Records supplied:
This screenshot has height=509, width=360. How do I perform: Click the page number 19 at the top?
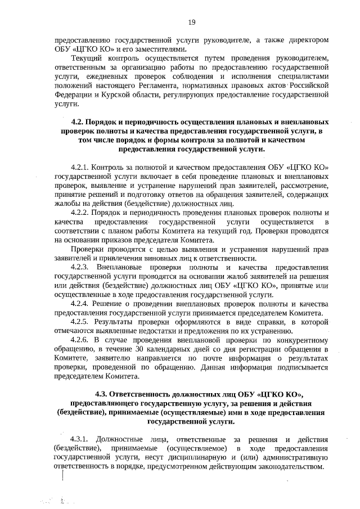191,22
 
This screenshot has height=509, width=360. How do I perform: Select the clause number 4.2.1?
80,168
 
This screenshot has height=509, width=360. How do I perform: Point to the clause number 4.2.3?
80,267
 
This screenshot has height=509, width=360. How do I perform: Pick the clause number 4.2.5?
80,322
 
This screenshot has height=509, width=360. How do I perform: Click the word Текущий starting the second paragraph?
85,58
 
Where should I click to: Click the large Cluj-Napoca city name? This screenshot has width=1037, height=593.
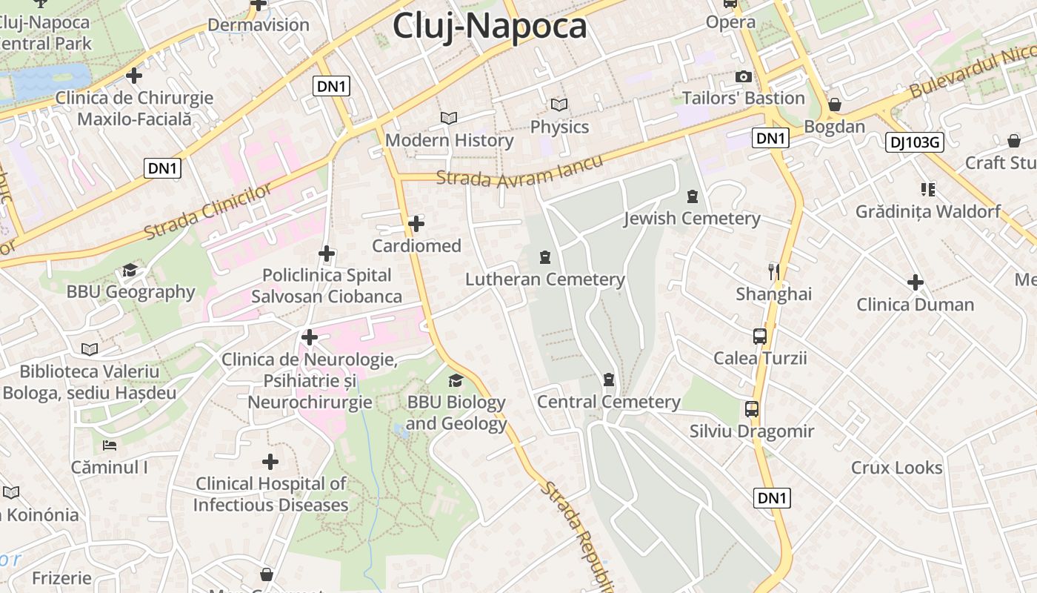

Task to complete:
Give the records from the line containing "clause number 4.2.1?" through the end of the records as a JSON list of strings, one string per line, with blank lines omitted. Leave the pictures out of the answer.

Task answer:
[
  "This screenshot has height=509, width=360. How do I perform: Select the clause number 4.2.1?",
  "80,168",
  "This screenshot has height=509, width=360. How do I perform: Point to the clause number 4.2.3?",
  "80,267",
  "This screenshot has height=509, width=360. How do I perform: Pick the clause number 4.2.5?",
  "80,322",
  "This screenshot has height=509, width=360. How do I perform: Click the word Текущий starting the second paragraph?",
  "85,58",
  "Where should I click to: Click the large Cluj-Napoca city name? This screenshot has width=1037, height=593."
]